The credit utilization ratio is calculated by dividing the amount of credit being utilized by the total amount of credit available. Lenders use it to assess a borrower’s creditworthiness; it is often represented as a percentage.

A lower credit utilization ratio implies that a borrower is utilizing less available credit, often seen as an indication of prudent credit use. Conversely, a high credit usage ratio suggests that a borrower uses credit beyond the means and is more prone to make late payments or default.

1. Gather and Add All the Revolving Credit Balances.

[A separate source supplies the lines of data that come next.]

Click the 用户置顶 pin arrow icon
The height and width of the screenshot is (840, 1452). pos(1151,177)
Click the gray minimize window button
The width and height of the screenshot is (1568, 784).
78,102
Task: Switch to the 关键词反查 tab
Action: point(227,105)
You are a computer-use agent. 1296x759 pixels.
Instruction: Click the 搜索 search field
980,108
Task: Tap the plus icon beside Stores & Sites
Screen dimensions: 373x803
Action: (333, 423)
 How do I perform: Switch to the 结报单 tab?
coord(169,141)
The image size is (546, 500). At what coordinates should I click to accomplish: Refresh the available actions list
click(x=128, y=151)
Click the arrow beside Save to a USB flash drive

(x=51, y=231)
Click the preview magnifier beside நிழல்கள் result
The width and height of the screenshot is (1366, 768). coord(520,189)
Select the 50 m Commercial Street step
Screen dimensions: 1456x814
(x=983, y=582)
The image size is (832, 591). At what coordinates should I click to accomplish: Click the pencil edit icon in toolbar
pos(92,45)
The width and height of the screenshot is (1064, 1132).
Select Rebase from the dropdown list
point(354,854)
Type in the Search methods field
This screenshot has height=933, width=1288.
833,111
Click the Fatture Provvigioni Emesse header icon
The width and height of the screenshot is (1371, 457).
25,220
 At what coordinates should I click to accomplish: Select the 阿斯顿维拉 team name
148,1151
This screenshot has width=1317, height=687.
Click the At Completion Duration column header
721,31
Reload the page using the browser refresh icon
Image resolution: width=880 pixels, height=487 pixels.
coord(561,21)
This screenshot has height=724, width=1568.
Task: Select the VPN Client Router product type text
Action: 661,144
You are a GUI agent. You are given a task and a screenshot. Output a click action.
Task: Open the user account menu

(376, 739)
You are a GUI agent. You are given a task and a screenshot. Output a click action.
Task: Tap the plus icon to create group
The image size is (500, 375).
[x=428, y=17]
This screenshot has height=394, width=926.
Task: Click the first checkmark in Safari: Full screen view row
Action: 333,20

The best way to total up revolving credit amounts is to compile all credit card statements or go into an online account and examine balances. Calculate the total outstanding revolving credit amount by adding the balances on all credit cards.

Credit card providers disclose the statement balance, minimum payment, and current balance. Thus, issuer balances must be verified.

2. Add All the Credit Limits.

To add all credit limits, collect the credit card bills or go into an online account. The total credit limit is the sum of all the credit limitations. Credit limits fluctuate, so use each account’s current credit limit when determining the credit utilization ratio.

3. Divide the total Balance by the Total Credit Limit.

Divide the entire revolving credit debt by the credit limit to obtain the credit usage ratio.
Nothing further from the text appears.